We will also explore ways of visualizing trade-offs across more than two types of values, for instance, to show how to achieve the balance among quality control, editor protection, and fairness of subgroups.
Study Step 5: Evaluations
The goal of this step is to evaluate and collect feedback on our results and presentations. We’d like to understand (1) if our presentations do a good job in communicating the results with stakeholders, (2) if our models reflect the original inputs and values of different stakeholders, (3) how stakeholders will make decisions on the model output eventually.

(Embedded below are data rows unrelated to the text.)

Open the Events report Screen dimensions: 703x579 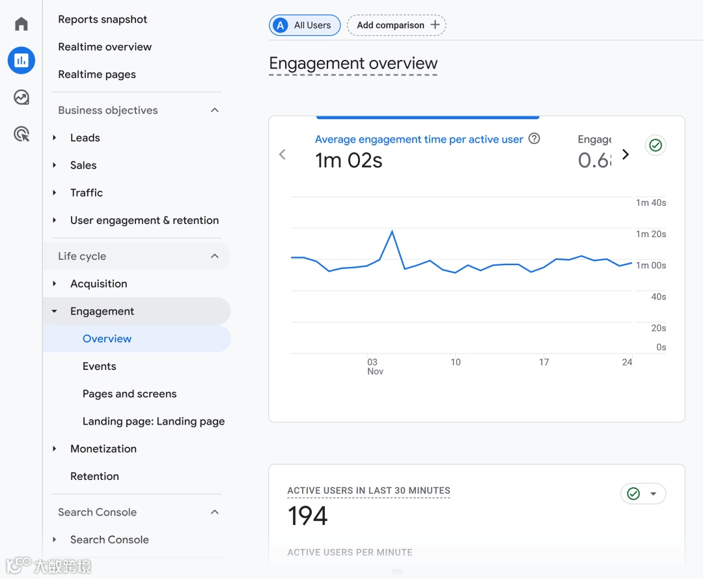[100, 367]
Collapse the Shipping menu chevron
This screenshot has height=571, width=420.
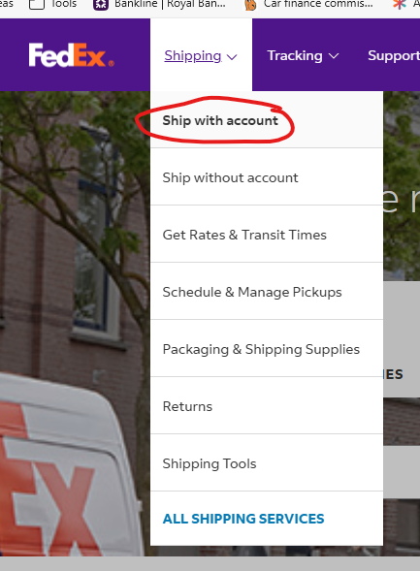[x=232, y=57]
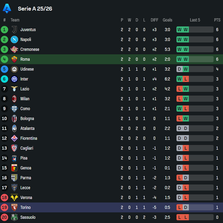Click the Goals column header
223x223 pixels.
(x=168, y=20)
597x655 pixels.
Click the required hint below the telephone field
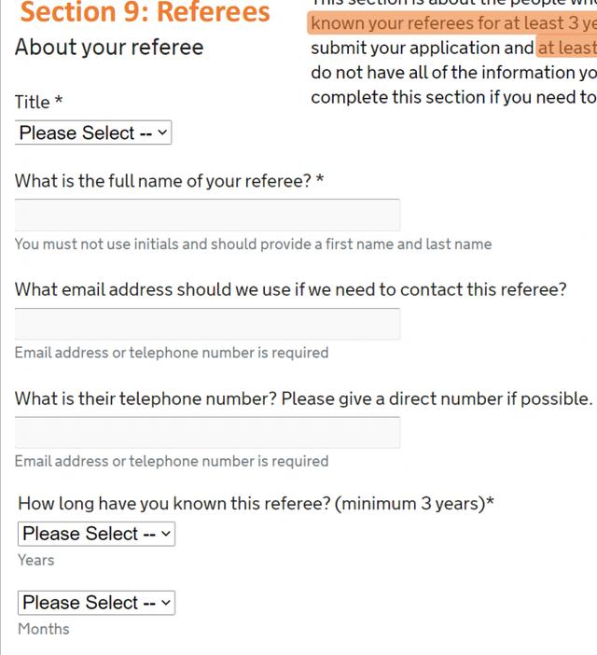[172, 461]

We will design and send out a set of survey questions about understandability of the results, satisfaction on value reflection, usefulness on assisting decision making, etc. We will conduct further interviews if necessary. We will invite the same set of participants we interviewed earlier for their evaluation.
1. Burrell, Jenna. "How the machine ‘thinks’: Understanding opacity in machine learning algorithms." Big Data & Society 3.1 (2016): 2053951715622512.

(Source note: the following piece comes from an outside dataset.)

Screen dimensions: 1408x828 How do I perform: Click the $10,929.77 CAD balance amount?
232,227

2. Halfaker, Aaron, et al. "The rise and decline of an open collaboration system: How Wikipedia’s reaction to popularity is causing its decline." American Behavioral Scientist 57.5 (2013): 664-688.
3. Halfaker, Aaron, R. Stuart Geiger, and Loren G. Terveen. "Snuggle: Designing for efficient socialization and ideological critique." Proceedings of the SIGCHI conference on human factors in computing systems. ACM, 2014.
4. Halfaker, Aaron, Aniket Kittur, and John Riedl. "Don't bite the newbies: how reverts affect the quantity and quality of Wikipedia work." Proceedings of the 7th international symposium on wikis and open collaboration. ACM, 2011.
6. Schwartz, Shalom H. "Universals in the content and structure of values: Theoretical advances and empirical tests in 20 countries." Advances in experimental social psychology. Vol. 25. Academic Press, 1992. 1-65.
8. Kittur, Aniket, et al. "He says, she says: conflict and coordination in Wikipedia." Proceedings of the SIGCHI conference on Human factors in computing systems. ACM, 2007.
9. Zhu, Haiyi, et al. "Value-Sensitive Algorithm Design: Method, Case Study, and Lessons." Proceedings of the ACM on Human-Computer Interaction 2.CSCW (2018): 194.
Dec 2018: IRB Application
Dec-Feb 2019: Step 1: Value Seeking
Jan-Feb 2019: Step 2: Value Translation
Jan-Feb 2019: Step 3: Modeling and Tuning
Mar 2019: Step 4: Result Presentation and Interpretation
Mar-Apr 2019: Step 5: Evaluation
Apr-Jul 2019: Writing Papers
Policy, Ethics and Human Subjects Research
It's very important that researchers do not disrupt Wikipedians' work. Please add to this section any consideration relevant to ethical implications of your project or references to Wikimedia policies, if applicable. If your study has been approved by an ethical committee or an institutional review board (IRB), please quote the corresponding reference and date of approval.
This study was reviewed by the University of Minnesota IRB and approved on February 15, 2019 (see STUDY00005335), meeting criteria for exemption from IRB review.